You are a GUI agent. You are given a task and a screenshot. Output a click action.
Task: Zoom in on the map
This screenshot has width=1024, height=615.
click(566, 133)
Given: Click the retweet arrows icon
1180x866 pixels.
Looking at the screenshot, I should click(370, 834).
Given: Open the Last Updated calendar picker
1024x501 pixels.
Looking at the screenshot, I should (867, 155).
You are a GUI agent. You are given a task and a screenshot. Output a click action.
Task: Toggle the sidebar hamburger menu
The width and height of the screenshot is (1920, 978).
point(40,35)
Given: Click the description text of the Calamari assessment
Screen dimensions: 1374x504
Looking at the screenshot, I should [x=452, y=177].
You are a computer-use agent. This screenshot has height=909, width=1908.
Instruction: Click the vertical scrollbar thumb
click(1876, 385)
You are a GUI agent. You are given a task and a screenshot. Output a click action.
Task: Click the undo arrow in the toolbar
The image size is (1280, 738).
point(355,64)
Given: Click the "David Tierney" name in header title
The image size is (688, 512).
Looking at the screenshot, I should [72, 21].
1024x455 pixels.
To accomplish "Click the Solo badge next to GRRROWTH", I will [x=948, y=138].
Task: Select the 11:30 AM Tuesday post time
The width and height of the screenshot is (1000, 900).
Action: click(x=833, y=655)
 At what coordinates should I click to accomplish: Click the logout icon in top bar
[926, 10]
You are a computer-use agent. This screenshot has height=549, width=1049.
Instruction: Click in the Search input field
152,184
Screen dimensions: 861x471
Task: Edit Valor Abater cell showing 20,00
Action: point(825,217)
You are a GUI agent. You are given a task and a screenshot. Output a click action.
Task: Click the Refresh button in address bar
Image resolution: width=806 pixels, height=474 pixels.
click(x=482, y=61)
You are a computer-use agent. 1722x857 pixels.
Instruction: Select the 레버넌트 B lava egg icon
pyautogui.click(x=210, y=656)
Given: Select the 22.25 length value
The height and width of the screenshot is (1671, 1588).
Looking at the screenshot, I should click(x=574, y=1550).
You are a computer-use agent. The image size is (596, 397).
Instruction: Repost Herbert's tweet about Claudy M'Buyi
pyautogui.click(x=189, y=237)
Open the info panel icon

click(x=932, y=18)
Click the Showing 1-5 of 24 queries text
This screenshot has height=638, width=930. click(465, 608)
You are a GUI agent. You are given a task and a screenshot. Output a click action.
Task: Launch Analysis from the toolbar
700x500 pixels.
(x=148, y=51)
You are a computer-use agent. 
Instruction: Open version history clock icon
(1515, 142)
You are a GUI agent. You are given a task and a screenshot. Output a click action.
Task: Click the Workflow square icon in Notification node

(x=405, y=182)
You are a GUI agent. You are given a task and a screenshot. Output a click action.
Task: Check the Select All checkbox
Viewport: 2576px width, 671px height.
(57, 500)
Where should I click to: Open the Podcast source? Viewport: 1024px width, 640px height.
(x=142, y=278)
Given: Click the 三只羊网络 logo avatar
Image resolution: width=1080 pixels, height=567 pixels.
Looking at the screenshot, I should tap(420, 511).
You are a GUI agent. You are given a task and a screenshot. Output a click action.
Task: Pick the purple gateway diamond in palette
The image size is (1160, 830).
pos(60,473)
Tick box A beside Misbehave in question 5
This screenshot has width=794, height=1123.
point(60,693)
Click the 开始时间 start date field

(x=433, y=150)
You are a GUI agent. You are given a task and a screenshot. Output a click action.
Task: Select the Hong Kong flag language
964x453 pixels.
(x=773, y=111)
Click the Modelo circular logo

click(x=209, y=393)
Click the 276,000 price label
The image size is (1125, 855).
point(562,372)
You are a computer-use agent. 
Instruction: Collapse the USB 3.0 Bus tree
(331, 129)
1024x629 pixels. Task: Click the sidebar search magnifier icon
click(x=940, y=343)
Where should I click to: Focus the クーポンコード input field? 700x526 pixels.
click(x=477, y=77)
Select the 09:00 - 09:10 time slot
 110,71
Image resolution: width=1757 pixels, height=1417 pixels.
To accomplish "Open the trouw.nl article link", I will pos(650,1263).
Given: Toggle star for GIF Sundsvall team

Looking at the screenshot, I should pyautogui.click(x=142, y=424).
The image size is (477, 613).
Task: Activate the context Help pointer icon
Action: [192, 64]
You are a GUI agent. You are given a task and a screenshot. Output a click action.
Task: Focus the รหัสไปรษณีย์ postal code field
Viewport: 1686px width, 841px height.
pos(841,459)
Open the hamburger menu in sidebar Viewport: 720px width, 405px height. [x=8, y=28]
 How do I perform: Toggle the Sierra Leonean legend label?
★ ★ ★
> [Instructions for the task]
Output the whole listing above again, word for word.

> [Response to this exercise]
You are a GUI agent. You are given a task and a screenshot. Output a click action.
Task: Zoom in on the map
This screenshot has width=1024, height=615.
click(566, 133)
Given: Click the retweet arrows icon
1180x866 pixels.
Looking at the screenshot, I should click(370, 834).
Given: Open the Last Updated calendar picker
1024x501 pixels.
Looking at the screenshot, I should (867, 155).
You are a GUI agent. You are given a task and a screenshot. Output a click action.
Task: Toggle the sidebar hamburger menu
The width and height of the screenshot is (1920, 978).
point(40,35)
Given: Click the description text of the Calamari assessment
Screen dimensions: 1374x504
Looking at the screenshot, I should [x=452, y=177].
You are a computer-use agent. This screenshot has height=909, width=1908.
Instruction: Click the vertical scrollbar thumb
click(1876, 385)
You are a GUI agent. You are given a task and a screenshot. Output a click action.
Task: Click the undo arrow in the toolbar
The image size is (1280, 738).
point(355,64)
Given: Click the "David Tierney" name in header title
The image size is (688, 512).
Looking at the screenshot, I should [72, 21].
1024x455 pixels.
To accomplish "Click the Solo badge next to GRRROWTH", I will [x=948, y=138].
Task: Select the 11:30 AM Tuesday post time
The width and height of the screenshot is (1000, 900).
Action: click(x=833, y=655)
 At what coordinates should I click to accomplish: Click the logout icon in top bar
[926, 10]
You are a computer-use agent. This screenshot has height=549, width=1049.
Instruction: Click in the Search input field
152,184
Screen dimensions: 861x471
Task: Edit Valor Abater cell showing 20,00
Action: point(825,217)
You are a GUI agent. You are given a task and a screenshot. Output a click action.
Task: Click the Refresh button in address bar
Image resolution: width=806 pixels, height=474 pixels.
click(x=482, y=61)
You are a computer-use agent. 1722x857 pixels.
Instruction: Select the 레버넌트 B lava egg icon
pyautogui.click(x=210, y=656)
Given: Select the 22.25 length value
The height and width of the screenshot is (1671, 1588).
Looking at the screenshot, I should click(x=574, y=1550).
You are a computer-use agent. The image size is (596, 397).
Instruction: Repost Herbert's tweet about Claudy M'Buyi
pyautogui.click(x=189, y=237)
Open the info panel icon

click(x=932, y=18)
Click the Showing 1-5 of 24 queries text
This screenshot has height=638, width=930. click(465, 608)
You are a GUI agent. You are given a task and a screenshot. Output a click action.
Task: Launch Analysis from the toolbar
700x500 pixels.
(x=148, y=51)
You are a computer-use agent. 
Instruction: Open version history clock icon
(1515, 142)
You are a GUI agent. You are given a task and a screenshot. Output a click action.
Task: Click the Workflow square icon in Notification node

(x=405, y=182)
You are a GUI agent. You are given a task and a screenshot. Output a click action.
Task: Check the Select All checkbox
Viewport: 2576px width, 671px height.
(57, 500)
Where should I click to: Open the Podcast source? Viewport: 1024px width, 640px height.
(x=142, y=278)
Given: Click the 三只羊网络 logo avatar
Image resolution: width=1080 pixels, height=567 pixels.
Looking at the screenshot, I should tap(420, 511).
You are a GUI agent. You are given a task and a screenshot. Output a click action.
Task: Pick the purple gateway diamond in palette
The image size is (1160, 830).
pos(60,473)
Tick box A beside Misbehave in question 5
This screenshot has width=794, height=1123.
point(60,693)
Click the 开始时间 start date field

(x=433, y=150)
You are a GUI agent. You are given a task and a screenshot. Output a click action.
Task: Select the Hong Kong flag language
964x453 pixels.
(x=773, y=111)
Click the Modelo circular logo

click(x=209, y=393)
Click the 276,000 price label
The image size is (1125, 855).
point(562,372)
You are a computer-use agent. 
Instruction: Collapse the USB 3.0 Bus tree
(331, 129)
1024x629 pixels. Task: Click the sidebar search magnifier icon
click(x=940, y=343)
Where should I click to: Focus the クーポンコード input field? 700x526 pixels.
click(x=477, y=77)
Select the 09:00 - 09:10 time slot
 110,71
Image resolution: width=1757 pixels, height=1417 pixels.
To accomplish "Open the trouw.nl article link", I will pos(650,1263).
Given: Toggle star for GIF Sundsvall team

Looking at the screenshot, I should pyautogui.click(x=142, y=424).
The image size is (477, 613).
Task: Activate the context Help pointer icon
Action: [192, 64]
You are a GUI agent. You are given a task and a screenshot. Output a click action.
Task: Focus the รหัสไปรษณีย์ postal code field
Viewport: 1686px width, 841px height.
pos(841,459)
Open the hamburger menu in sidebar Viewport: 720px width, 405px height. [x=8, y=28]
 How do I perform: Toggle the Sierra Leonean legend label?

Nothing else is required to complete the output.